▶ Exercise
Format every line of the data items below as a JSON list of strings, one string per line, leaving out blank lines.
— Start Dataset content —
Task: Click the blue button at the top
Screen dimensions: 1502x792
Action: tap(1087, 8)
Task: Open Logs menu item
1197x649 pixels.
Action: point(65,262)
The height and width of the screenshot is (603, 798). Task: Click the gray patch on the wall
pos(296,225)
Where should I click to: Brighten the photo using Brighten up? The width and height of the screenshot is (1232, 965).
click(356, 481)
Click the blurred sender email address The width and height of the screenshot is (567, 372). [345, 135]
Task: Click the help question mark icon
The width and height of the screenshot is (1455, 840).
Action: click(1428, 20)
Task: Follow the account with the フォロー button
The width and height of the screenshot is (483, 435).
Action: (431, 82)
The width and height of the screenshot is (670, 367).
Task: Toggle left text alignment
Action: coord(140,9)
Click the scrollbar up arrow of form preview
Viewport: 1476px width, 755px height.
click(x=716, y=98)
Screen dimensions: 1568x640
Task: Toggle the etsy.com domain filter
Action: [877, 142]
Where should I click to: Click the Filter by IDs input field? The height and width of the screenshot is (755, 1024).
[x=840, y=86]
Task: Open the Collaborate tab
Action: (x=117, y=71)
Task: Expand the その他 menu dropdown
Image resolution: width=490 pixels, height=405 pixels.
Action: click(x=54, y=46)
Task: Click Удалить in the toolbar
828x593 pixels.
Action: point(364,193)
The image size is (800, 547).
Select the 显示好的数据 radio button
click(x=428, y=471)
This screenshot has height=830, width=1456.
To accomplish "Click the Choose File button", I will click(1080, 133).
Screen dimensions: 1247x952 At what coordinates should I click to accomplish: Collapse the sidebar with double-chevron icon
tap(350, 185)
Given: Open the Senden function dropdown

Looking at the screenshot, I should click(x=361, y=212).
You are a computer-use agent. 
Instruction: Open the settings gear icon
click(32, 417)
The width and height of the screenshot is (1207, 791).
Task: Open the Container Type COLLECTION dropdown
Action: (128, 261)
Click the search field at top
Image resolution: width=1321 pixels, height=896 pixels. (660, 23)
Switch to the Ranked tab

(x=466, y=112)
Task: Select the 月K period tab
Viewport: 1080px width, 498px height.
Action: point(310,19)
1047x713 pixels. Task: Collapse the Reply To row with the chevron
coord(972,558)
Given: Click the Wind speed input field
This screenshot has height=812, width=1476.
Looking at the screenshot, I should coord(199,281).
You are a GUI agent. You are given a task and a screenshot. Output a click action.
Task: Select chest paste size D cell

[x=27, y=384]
— End Dataset content —
▶ Solved problem
[
  "Task: Click the blue button at the top",
  "Screen dimensions: 1502x792",
  "Action: tap(1087, 8)",
  "Task: Open Logs menu item",
  "1197x649 pixels.",
  "Action: point(65,262)",
  "The height and width of the screenshot is (603, 798). Task: Click the gray patch on the wall",
  "pos(296,225)",
  "Where should I click to: Brighten the photo using Brighten up? The width and height of the screenshot is (1232, 965).",
  "click(356, 481)",
  "Click the blurred sender email address The width and height of the screenshot is (567, 372). [345, 135]",
  "Task: Click the help question mark icon",
  "The width and height of the screenshot is (1455, 840).",
  "Action: click(1428, 20)",
  "Task: Follow the account with the フォロー button",
  "The width and height of the screenshot is (483, 435).",
  "Action: (431, 82)",
  "The width and height of the screenshot is (670, 367).",
  "Task: Toggle left text alignment",
  "Action: coord(140,9)",
  "Click the scrollbar up arrow of form preview",
  "Viewport: 1476px width, 755px height.",
  "click(x=716, y=98)",
  "Screen dimensions: 1568x640",
  "Task: Toggle the etsy.com domain filter",
  "Action: [877, 142]",
  "Where should I click to: Click the Filter by IDs input field? The height and width of the screenshot is (755, 1024).",
  "[x=840, y=86]",
  "Task: Open the Collaborate tab",
  "Action: (x=117, y=71)",
  "Task: Expand the その他 menu dropdown",
  "Image resolution: width=490 pixels, height=405 pixels.",
  "Action: click(x=54, y=46)",
  "Task: Click Удалить in the toolbar",
  "828x593 pixels.",
  "Action: point(364,193)",
  "The image size is (800, 547).",
  "Select the 显示好的数据 radio button",
  "click(x=428, y=471)",
  "This screenshot has height=830, width=1456.",
  "To accomplish \"Click the Choose File button\", I will click(1080, 133).",
  "Screen dimensions: 1247x952 At what coordinates should I click to accomplish: Collapse the sidebar with double-chevron icon",
  "tap(350, 185)",
  "Given: Open the Senden function dropdown",
  "Looking at the screenshot, I should click(x=361, y=212).",
  "You are a computer-use agent. ",
  "Instruction: Open the settings gear icon",
  "click(32, 417)",
  "The width and height of the screenshot is (1207, 791).",
  "Task: Open the Container Type COLLECTION dropdown",
  "Action: (128, 261)",
  "Click the search field at top",
  "Image resolution: width=1321 pixels, height=896 pixels. (660, 23)",
  "Switch to the Ranked tab",
  "(x=466, y=112)",
  "Task: Select the 月K period tab",
  "Viewport: 1080px width, 498px height.",
  "Action: point(310,19)",
  "1047x713 pixels. Task: Collapse the Reply To row with the chevron",
  "coord(972,558)",
  "Given: Click the Wind speed input field",
  "This screenshot has height=812, width=1476.",
  "Looking at the screenshot, I should coord(199,281).",
  "You are a GUI agent. You are given a task and a screenshot. Output a click action.",
  "Task: Select chest paste size D cell",
  "[x=27, y=384]"
]